Fr. Donohue takes the stage

Mary Beth Grady

If you have seen a show in Vasey, there is a good chance it was something Fr. Peter Donohue directed.  You might have seen the slide-show history of the buildings and legends of Villanova narrated by him, or have had him as a teacher in dramaturgy, musical theatre,or the theatrical experience.  Many have eaten a dinner he has cooked at Burns Hall, attended one of his Masses, or seen students dance the dance he teaches his theatrical experience classes (informally called the Fr. Peter dance).  You might know he is the chairperson of the theatre department or have heard of his five Barrymore nominations and Barrymore award.

Fr. Peter Donohue did not become a big deal when his presidency was announced.  He was already a big deal.  For those who have wondered how he made himself into a staple of Villanova theatre, here is a little slide-show history of this Villanova legend.

Fr. Peter began performing in plays as a child for the same reason many of us probably started activities we have come to love: he wanted to emulate his older brother.  He continued acting throughout high school and on into college, becoming involved in musicals his junior and senior years at Villanova.  After Villanova, he went on to receive his master’s from Catholic University and to become a high school English teacher.  

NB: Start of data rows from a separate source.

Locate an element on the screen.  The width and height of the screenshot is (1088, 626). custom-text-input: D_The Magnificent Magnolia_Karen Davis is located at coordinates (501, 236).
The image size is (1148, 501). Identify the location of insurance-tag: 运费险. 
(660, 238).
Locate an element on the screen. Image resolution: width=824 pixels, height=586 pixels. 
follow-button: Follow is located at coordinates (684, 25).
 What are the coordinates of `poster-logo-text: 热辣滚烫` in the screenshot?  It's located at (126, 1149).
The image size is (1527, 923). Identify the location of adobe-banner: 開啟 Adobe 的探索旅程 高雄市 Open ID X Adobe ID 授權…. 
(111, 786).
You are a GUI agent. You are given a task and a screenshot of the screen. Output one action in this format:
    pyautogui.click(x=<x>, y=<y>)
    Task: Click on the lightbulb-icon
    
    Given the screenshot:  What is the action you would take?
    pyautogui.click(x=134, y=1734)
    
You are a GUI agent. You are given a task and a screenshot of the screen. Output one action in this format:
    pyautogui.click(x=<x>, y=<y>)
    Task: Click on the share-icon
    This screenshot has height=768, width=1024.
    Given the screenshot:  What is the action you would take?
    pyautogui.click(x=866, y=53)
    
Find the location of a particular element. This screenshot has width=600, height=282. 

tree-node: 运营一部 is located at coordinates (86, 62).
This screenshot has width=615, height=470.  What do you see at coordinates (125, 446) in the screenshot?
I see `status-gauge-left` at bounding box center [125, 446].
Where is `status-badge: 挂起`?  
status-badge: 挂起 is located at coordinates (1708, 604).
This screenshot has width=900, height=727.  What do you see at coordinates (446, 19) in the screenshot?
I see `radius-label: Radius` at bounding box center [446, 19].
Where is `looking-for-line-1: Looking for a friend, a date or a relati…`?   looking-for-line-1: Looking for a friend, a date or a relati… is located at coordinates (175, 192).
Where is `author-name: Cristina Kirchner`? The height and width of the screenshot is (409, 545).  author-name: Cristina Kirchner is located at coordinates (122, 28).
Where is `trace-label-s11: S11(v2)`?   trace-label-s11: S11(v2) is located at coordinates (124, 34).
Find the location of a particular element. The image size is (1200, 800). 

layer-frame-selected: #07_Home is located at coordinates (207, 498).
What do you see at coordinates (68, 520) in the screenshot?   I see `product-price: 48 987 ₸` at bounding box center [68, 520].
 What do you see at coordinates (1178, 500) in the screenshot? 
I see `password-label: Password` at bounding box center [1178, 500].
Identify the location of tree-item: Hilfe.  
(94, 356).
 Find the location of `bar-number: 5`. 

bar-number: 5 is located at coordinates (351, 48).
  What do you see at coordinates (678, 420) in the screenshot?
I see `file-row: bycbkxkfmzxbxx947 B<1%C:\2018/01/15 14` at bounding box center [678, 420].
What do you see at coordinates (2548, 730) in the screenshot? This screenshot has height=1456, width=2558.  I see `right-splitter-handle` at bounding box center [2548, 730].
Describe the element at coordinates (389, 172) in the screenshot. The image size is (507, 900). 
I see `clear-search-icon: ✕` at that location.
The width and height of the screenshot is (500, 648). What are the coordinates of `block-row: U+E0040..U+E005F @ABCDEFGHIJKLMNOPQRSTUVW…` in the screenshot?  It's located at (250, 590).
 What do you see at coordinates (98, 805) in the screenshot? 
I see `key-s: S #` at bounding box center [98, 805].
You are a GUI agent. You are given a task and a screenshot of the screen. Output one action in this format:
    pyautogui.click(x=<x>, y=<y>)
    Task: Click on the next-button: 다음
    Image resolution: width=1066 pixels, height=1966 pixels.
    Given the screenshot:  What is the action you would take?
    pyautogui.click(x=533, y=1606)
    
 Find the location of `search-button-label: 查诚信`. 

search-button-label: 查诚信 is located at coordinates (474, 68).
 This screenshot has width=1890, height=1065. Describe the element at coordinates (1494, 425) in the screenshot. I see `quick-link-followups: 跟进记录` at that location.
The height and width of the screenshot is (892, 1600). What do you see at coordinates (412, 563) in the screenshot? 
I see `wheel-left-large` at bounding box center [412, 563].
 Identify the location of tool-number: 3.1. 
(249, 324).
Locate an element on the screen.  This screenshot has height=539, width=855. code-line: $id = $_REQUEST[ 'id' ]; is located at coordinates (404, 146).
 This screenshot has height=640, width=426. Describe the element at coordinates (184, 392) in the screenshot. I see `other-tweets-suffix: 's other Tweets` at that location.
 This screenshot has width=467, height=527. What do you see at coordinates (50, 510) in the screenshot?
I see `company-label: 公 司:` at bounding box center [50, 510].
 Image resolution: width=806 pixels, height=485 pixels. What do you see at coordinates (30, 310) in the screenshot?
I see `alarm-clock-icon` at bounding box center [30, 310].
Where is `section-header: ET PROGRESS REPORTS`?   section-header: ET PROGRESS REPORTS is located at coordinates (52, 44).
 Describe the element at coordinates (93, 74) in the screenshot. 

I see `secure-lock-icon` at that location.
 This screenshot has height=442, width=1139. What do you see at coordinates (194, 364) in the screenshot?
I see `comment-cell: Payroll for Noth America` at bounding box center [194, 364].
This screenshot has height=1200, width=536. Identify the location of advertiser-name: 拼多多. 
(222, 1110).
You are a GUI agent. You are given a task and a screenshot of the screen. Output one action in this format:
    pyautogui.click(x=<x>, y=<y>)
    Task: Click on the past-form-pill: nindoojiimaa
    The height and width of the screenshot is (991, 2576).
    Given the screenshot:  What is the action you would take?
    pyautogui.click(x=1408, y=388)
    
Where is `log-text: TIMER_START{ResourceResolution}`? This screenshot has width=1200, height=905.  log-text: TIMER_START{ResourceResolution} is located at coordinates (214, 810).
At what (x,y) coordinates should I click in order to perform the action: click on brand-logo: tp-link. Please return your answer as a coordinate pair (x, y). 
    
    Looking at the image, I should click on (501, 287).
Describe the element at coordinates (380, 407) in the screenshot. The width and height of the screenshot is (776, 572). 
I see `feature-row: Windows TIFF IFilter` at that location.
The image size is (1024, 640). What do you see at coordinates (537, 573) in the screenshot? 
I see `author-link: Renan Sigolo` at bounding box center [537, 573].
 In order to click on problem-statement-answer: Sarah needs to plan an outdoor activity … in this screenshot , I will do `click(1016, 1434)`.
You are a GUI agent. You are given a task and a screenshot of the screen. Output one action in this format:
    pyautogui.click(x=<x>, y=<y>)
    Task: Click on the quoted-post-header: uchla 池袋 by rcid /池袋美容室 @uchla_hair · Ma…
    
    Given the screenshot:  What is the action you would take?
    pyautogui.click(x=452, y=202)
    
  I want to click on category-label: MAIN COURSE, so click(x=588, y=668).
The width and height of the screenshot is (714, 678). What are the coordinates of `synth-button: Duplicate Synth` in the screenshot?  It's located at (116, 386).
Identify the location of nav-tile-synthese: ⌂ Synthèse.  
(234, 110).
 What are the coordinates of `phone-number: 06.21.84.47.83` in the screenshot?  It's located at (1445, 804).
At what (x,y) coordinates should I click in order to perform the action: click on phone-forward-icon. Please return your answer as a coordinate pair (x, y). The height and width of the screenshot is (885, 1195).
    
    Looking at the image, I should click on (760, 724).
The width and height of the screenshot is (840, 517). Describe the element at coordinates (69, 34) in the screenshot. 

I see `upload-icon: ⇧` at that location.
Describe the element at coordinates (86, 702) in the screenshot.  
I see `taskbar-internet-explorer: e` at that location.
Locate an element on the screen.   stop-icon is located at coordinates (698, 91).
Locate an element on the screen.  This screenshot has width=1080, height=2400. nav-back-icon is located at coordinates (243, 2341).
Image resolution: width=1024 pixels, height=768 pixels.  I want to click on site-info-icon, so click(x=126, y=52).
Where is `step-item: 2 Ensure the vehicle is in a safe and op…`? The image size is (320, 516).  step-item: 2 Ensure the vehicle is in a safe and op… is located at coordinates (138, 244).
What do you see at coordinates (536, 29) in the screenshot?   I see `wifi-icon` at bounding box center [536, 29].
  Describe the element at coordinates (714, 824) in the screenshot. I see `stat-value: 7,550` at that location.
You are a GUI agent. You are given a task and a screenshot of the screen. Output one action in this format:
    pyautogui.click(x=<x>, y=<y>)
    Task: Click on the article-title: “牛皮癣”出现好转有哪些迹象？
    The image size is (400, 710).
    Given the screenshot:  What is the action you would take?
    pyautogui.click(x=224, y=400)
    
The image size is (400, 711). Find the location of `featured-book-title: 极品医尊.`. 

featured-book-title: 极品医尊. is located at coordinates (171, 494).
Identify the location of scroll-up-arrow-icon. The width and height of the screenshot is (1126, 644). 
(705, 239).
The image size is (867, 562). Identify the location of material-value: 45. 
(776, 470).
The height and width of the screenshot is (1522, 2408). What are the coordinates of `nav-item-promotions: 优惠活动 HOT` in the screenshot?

His story could end there if his vocation director had not called him in the summer of 1985 to tell him to return to Villanova for three years.  Dr. Christy, a former teacher of his, asked if he would take a role in a play called Playboy of the Western World.   Fr. Peter agreed and became involved in Villanova theatre once again.  

Around that time Villanova’s theatre was undergoing some restructuring and a production manager was needed.  The task fell on Fr. Peter’s shoulders.  He still believed he would finish his three years and return to high school teaching.  However, he instead ended up getting a Ph.D. from the University of Illinois and returning to Villanova in 1992 to direct the University’s theatre program.

Since Fr. Peter has been at Villanova, the philosophy of the program has remained the same, but there have been some changes though.  The play season has been shortened to maintain the quality of plays at Villanova.  The facility has gotten a little harder to work around.  The fine arts requirement has been added, and the B.F.A. in art and the undergraduate theatre major have been removed.  However, the fundamental focus on scholarly and practical approaches to theatre has remained.  

When asked the best part about theatre at Villanova, Fr. Peter smiled as if there were many “best-parts” to his current job.  After a little thought, he settled on an answer and replied, “Directing.  I’ve worked with a lot of talented young people.”  He avowed the nostalgia of auditioning for Vasey’s next musical “Urinetown” and attributed credit for all the awards he has received to the casts he has worked with.  

What will he miss the most as he takes on his new responsibilities? The casts. “They’re who I’ll miss the most,” he said.